To find out whether parasites played a role in the deaths of these birds, Nielsen's colleague, Anders Pape Møller, an evolutionary biologist at the University of Pierre and Marie Curie in Paris, calculated how prevalent such parasites are in European birds overall by compiling several published and unpublished data sets. After taking into account such factors as the abundance and size of the prey, Møller's analysis showed that the risk of predation for prey targeted by goshawks and sparrowhawks increased by a factor of 25 if the prey birds were infected with the protozoan blood parasite Leucocytozoon. Further, birds infected with the avian malaria parasite were 16 times more likely to find themselves in the talons of a sparrowhawk.

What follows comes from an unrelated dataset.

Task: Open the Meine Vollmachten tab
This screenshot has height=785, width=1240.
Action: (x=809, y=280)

Besides bolstering the theory that weak and sick prey are more vulnerable to being eaten, the study indicates that predation may ultimately keep the malaria parasite in check, the authors note. The severity of a malaria infection correlates with the parasite's replication rate: The higher the rate, the more virulent the infection. In essence, Møller and Nielsen argue in their study published in this month's issue of Ecology, the sparrowhawks are helping to keep the malaria parasite relatively benign by killing songbirds with the most virulent form of the disease. The organism is spread via mosquito bites, and so once the host is dead, so is the parasite.

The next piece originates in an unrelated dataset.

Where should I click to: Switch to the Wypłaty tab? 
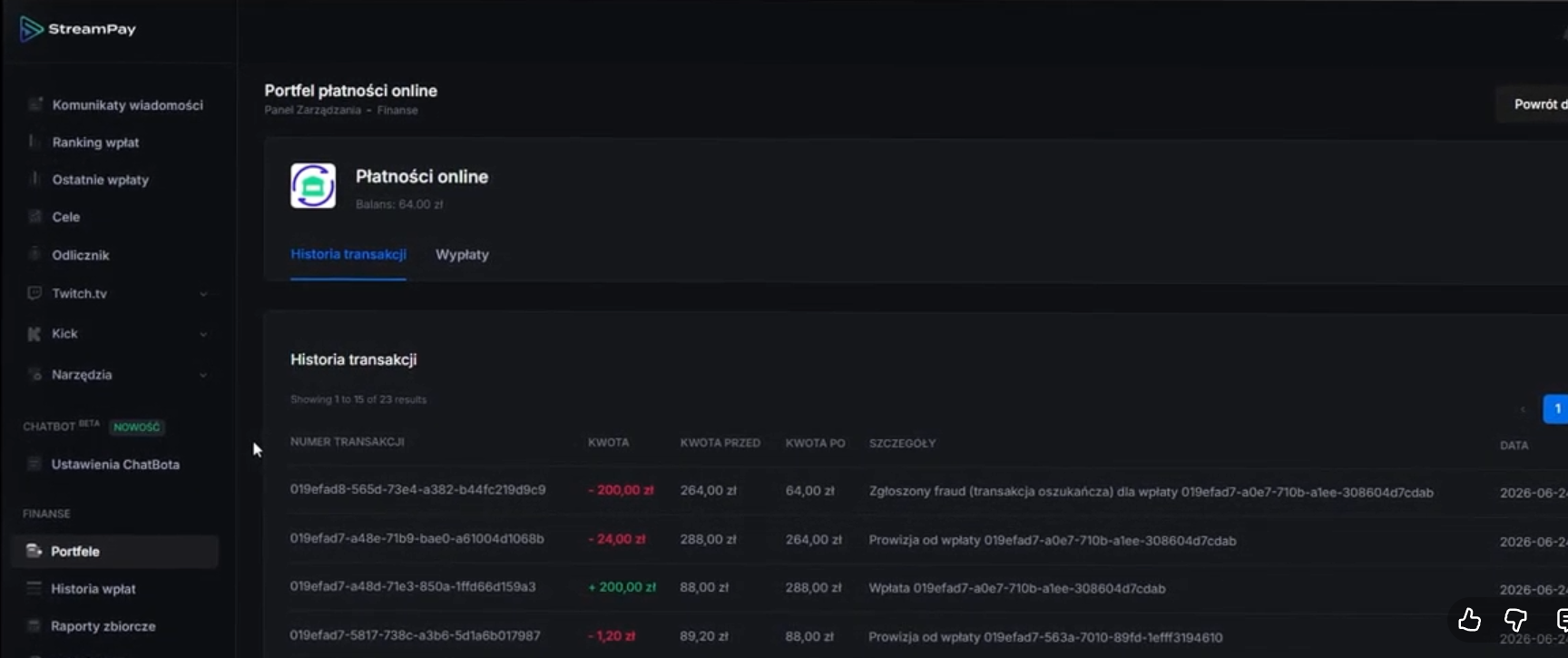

The team examined "an impressive sample size," says Dennis Murray, a population geneticist at Trent University in Peterborough, Canada. But he cautions that the duo's reliance on the databases of other researchers to calculate the prevalence of parasites in these species is risky. "It would be better to find a partially eaten prey and then test it to see if it actually has malaria," he notes. Still, Murray acknowledges, Møller and Nielsen have shown for a great variety of birds that a heavy load of parasites is likely to put you in natural selection's cross-hairs.